Nous quittons Pékin pour rejoindre la ville de Pingyao, à 4 heures en TGV. 

On arrive avec une heure d'avance à la gare pour avoir le temps de se poser un peu trouver comment prendre le train. La gare fait la taille d'un aéroport avec des salles d'embarquement et la vérification des identités et des tickets de train se fait plusieurs fois. On arrive finalement dans la salle d'embarquement pas si en avance que ça, la file d'attente commençant déjà à s'allonger. L'embarquement démarre et nous voilà sur les quais pour montrer dans ce (beau) train. Très moderne et très spacieux, les sièges sont grands et on trouve un distributeur d'eau chaude entre les wagons (pratique, à midi, ils ont tous mangé les bols de nouilles lyophilisées !)

Après 4 heures sans encombre, on arrive dans la gare de Pingyao. Un taxi nous emmène dans la ville en passant pas les rues "locales" qui ressemblent plus à des autoroutes. Il nous dépose devant les remparts du centre ville car celui-ci est interdit aux voitures. 

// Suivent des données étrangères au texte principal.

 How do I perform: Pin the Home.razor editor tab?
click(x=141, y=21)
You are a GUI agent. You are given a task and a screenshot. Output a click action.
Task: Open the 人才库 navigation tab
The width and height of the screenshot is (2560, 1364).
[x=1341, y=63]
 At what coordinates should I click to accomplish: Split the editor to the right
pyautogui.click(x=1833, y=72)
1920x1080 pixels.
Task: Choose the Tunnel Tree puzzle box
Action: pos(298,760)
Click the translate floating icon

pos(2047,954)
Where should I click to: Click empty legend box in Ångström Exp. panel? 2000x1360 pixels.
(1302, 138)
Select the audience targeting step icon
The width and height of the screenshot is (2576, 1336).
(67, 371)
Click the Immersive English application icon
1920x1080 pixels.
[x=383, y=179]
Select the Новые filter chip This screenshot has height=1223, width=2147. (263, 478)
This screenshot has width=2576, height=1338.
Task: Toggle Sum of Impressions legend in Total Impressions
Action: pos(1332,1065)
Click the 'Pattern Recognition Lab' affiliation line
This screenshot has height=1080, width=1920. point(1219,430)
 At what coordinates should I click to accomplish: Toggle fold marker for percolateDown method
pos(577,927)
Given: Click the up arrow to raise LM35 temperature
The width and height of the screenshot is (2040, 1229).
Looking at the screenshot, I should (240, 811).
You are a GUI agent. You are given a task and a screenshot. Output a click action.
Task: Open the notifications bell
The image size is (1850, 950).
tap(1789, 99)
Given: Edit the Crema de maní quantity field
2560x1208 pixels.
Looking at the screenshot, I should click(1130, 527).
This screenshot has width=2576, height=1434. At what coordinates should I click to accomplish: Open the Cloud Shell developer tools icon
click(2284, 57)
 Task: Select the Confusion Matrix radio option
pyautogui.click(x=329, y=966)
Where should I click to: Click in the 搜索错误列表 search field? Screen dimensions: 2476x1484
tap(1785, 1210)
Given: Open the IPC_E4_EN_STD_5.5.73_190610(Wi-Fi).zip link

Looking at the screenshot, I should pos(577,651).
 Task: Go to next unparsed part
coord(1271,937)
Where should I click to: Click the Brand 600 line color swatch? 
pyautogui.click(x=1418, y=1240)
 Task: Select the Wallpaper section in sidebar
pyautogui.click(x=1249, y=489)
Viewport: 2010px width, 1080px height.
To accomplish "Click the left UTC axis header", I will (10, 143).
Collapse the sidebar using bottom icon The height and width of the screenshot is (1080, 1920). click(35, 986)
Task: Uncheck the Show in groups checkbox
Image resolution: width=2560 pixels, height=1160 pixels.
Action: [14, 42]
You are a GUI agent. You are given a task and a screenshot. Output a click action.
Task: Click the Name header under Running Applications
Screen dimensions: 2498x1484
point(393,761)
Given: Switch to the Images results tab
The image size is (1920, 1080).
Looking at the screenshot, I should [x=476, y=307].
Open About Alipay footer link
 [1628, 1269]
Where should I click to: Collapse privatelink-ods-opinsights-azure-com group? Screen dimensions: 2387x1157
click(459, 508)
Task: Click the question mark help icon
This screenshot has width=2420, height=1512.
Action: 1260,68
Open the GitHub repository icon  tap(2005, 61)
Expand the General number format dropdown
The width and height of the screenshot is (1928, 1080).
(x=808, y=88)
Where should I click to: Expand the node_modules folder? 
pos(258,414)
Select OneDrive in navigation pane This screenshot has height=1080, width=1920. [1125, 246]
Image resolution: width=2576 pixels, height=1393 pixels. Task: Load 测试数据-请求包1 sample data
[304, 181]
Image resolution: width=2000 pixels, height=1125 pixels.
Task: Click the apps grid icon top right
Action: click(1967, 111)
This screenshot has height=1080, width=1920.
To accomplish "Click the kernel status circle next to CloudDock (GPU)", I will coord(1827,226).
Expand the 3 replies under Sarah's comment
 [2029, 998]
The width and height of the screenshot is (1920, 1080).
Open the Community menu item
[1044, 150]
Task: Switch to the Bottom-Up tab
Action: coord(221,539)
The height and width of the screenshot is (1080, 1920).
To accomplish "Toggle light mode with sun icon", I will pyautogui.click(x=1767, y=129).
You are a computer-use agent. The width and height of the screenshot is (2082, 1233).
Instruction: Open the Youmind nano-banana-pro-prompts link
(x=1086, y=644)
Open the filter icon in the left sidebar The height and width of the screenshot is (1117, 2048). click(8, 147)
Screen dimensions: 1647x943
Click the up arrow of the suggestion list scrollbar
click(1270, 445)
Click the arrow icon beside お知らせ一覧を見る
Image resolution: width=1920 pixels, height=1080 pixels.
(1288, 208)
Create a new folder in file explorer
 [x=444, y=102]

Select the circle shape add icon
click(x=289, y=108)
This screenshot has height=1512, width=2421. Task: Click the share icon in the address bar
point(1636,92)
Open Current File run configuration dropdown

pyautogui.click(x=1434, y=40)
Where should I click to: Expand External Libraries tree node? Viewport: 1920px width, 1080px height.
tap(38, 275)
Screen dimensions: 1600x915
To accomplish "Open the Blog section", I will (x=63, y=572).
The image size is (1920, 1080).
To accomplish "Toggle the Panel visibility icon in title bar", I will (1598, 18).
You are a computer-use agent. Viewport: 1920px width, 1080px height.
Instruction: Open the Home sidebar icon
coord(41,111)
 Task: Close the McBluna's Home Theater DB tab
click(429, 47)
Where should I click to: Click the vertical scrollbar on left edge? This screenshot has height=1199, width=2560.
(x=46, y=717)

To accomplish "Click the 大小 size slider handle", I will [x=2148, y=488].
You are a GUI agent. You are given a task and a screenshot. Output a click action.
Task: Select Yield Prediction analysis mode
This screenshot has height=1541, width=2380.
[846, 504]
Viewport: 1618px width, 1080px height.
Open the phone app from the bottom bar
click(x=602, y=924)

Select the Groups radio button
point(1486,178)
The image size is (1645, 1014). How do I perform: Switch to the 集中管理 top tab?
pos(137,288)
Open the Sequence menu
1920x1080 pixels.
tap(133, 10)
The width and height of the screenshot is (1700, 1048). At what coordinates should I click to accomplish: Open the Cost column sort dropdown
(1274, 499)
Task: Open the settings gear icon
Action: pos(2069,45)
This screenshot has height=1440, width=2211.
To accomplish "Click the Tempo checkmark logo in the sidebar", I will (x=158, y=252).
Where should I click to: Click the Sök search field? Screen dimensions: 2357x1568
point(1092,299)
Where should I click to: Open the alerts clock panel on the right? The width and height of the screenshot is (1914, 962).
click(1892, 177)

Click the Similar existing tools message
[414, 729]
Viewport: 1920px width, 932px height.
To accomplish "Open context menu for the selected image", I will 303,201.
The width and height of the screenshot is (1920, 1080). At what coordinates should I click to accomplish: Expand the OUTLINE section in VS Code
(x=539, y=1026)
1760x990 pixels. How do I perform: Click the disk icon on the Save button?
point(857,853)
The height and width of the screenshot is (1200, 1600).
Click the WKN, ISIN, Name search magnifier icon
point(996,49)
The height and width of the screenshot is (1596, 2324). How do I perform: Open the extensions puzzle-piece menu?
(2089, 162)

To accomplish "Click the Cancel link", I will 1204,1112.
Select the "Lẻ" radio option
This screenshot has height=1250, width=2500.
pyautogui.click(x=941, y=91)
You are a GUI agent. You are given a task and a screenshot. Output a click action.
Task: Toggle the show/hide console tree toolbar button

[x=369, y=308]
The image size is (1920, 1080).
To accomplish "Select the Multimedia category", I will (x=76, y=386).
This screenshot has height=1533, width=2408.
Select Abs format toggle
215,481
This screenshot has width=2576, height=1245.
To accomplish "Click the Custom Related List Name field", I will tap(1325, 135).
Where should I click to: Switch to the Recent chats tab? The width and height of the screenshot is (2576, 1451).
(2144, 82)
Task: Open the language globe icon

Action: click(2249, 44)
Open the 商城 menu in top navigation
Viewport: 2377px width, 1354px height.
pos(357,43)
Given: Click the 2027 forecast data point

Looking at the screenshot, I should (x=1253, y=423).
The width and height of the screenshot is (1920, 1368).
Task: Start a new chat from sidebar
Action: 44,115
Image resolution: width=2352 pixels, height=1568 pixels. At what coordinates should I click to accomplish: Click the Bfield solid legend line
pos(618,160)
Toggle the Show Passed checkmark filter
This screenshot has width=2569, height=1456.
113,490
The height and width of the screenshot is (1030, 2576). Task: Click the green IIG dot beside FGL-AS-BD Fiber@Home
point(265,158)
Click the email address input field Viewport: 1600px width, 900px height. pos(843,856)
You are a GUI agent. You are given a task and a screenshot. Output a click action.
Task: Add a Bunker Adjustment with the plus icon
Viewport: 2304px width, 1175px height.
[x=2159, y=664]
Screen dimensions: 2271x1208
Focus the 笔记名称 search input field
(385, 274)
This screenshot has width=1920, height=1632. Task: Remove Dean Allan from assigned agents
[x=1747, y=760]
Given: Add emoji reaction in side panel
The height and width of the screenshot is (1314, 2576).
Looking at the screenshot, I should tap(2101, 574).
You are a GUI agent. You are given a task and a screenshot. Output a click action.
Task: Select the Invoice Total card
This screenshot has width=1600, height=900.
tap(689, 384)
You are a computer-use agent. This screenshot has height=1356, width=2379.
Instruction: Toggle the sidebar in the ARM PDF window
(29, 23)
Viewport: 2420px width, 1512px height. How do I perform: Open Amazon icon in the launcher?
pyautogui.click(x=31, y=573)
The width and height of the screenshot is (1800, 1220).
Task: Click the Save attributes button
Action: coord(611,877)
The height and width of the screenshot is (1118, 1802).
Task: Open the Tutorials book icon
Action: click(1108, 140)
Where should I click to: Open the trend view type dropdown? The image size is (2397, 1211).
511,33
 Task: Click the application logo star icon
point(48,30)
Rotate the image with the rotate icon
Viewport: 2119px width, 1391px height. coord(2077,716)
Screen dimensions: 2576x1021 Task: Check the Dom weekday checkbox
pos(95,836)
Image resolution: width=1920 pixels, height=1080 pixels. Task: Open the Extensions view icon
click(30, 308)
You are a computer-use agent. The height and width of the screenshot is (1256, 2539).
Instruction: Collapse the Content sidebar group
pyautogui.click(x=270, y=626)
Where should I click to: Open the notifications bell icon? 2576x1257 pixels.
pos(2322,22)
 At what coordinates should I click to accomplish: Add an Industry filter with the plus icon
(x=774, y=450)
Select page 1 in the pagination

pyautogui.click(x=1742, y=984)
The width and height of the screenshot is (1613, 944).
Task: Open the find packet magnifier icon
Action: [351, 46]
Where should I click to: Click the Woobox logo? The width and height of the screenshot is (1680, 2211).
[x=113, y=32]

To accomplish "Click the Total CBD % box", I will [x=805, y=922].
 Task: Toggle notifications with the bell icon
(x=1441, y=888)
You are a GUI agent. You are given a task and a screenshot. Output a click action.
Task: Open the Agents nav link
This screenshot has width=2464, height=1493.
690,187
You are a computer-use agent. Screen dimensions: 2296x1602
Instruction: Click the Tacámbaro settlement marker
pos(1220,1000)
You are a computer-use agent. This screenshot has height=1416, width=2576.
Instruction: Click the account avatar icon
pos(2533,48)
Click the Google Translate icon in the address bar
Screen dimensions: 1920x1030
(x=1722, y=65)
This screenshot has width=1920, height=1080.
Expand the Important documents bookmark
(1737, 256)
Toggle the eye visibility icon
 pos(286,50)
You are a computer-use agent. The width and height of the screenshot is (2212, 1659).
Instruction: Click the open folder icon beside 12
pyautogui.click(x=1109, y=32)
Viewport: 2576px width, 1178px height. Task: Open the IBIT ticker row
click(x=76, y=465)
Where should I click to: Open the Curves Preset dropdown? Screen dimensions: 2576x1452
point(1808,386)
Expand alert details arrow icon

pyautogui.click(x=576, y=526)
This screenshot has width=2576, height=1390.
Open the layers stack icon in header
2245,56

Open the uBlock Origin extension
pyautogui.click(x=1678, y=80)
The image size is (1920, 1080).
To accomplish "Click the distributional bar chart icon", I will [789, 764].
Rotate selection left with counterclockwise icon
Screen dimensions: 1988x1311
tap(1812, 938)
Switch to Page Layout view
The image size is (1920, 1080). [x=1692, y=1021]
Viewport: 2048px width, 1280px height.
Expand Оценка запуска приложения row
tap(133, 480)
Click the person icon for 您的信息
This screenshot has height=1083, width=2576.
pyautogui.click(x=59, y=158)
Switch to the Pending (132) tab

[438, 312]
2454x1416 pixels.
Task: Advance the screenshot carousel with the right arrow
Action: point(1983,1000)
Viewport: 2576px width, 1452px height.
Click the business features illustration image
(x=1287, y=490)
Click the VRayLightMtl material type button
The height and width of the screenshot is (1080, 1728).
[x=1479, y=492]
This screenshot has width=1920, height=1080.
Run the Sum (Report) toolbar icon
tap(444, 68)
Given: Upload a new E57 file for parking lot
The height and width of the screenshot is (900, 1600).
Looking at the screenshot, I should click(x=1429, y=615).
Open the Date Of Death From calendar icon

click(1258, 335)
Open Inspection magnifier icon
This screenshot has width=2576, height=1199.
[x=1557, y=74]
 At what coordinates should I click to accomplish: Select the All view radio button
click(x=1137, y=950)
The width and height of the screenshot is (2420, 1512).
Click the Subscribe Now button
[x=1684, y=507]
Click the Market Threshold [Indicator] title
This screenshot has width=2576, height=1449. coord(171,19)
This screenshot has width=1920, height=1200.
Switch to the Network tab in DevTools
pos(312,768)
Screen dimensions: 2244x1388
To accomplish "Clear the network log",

Sacs à dos sur le dos, on entre dans cette cité médiévale la mieux conservée de Chine et qui est classée au patrimoine de l'UNESCO. On dépose nos affaires dans un petit hôtel situé dans une vieille maison avec le mobilier très typique de la région (dans l'ancienne Chine) ! 

 

Le gérant parle anglais (fait assez rare pour l'écrire ici) et nous présente une première chambre. Ensuite, il nous présente une deuxième chambre plus "haut de gamme" (on reste sur des hôtels à 20€, n'imaginez pas le Georges V) pour deux euros de plus par jour. Il nous dit que son hôtel sera plein demain et que son offre ne sera plus aussi avantageuse (on a des têtes de pigeon ?). Mais bon, la chambre est mieux que la première et le dernier hôtel à Pékin était horrible donc on décide de payer. Notre (nouvelle) chambre (de pigeon) est un peu isolée du reste de l'hôtel et elle sera bien plus calme que la première présentée (pour votre parfaite information, les chinois ne se parlent pas, ils se hurlent dessus toute la journée et à 6h du matin c'est assez fatiguant).

 

On part ensuite chercher nos tickets, ils donnent accès aux remparts de la ville mais également à une vingtaine de bâtiments préservés et décorés comme dans le passé. On visite donc sur trois jours, les maisons des grandes familles de la ville, des temples ou encore les remparts. La ville reste touristique (mais dans une moindre mesure qu'à Pékin, bien sûr), les deux grandes rues Nord/Sud et Ouest/Est ne manquent pas de restaurants et de boutiques en tout genre. 

La nuit, les devantures sont illuminées par les lanternes rouges et des petits marchants vendent toutes sortent de brochettes de viande (et des trucs qu'on a pas réussi à identifier) ou des gâteaux, sur des brochettes (les chinois ont l'air de raffoler de manger leur nourriture sur des brochettes, en même temps les baguettes c'est pas toujours facile !).